Circles are random variables in factor graphs. The input is not a random variable, it is always conditioned on. So the input would be a unary factor, which is a rectangle.


1)
I tried the ChainCRF example given in the user guide. I get a model with 4004 weights. Considering that fact that this directed I get  26*26 (676) parameters for the pairwise potentials between the classes. Also considering the unary potentials for all the classes, we have 26*128 (3328) parameters, which together give the total 4004 parameters. I would like to know how these are parameters are placed in the weights vector. Are all the 3328 unary potential weights placed first followed by the pairwise potential weights or is there some other manner in which they are arranged?
yes, first unary, then pairwise. You can see this in the letters example, where I pull out the pairwise potentials and plot them:
http://pystruct.github.io/auto_examples/plot_letters.html


2) For multi-label classification using MultiLabelClf (with no edges) does the inference() function iterate over all the possible combination of labels and see which combination maximizes np.dot(weight.T , joint_feature).
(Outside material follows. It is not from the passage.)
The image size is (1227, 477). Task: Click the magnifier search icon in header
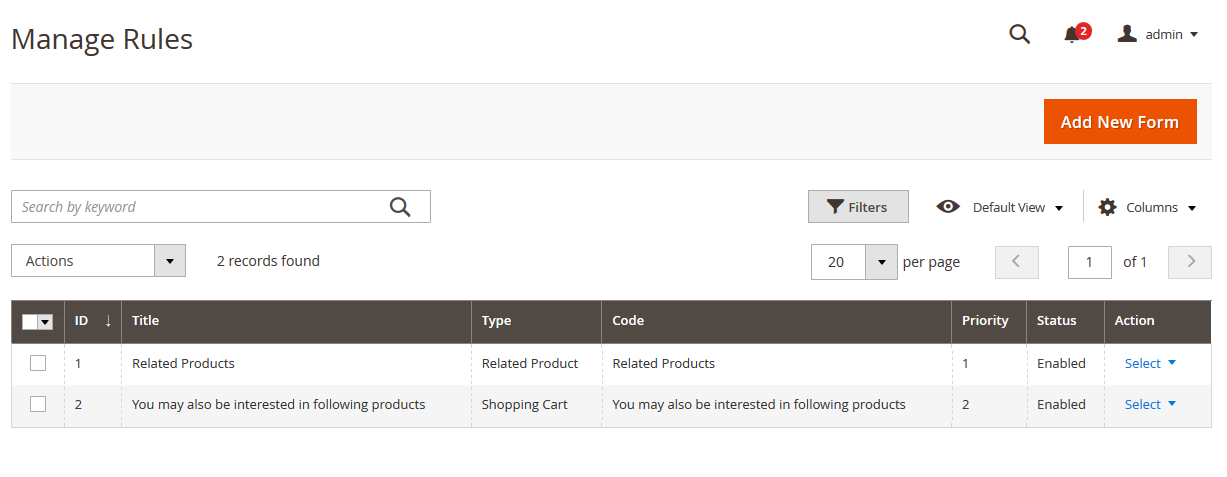point(1019,34)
I am assuming a naive approach like the one used in iris dataset where each class is independently evaluated will not work in this case.
If you use MultiLabelClf without edges, then all decisions will be independent. The edges are what create connections between the outputs. If you add a tree of edges, you can just use message passing for inference, if you use a graph with cycles, like a complete graph, you need to use one of the approximate inference methods.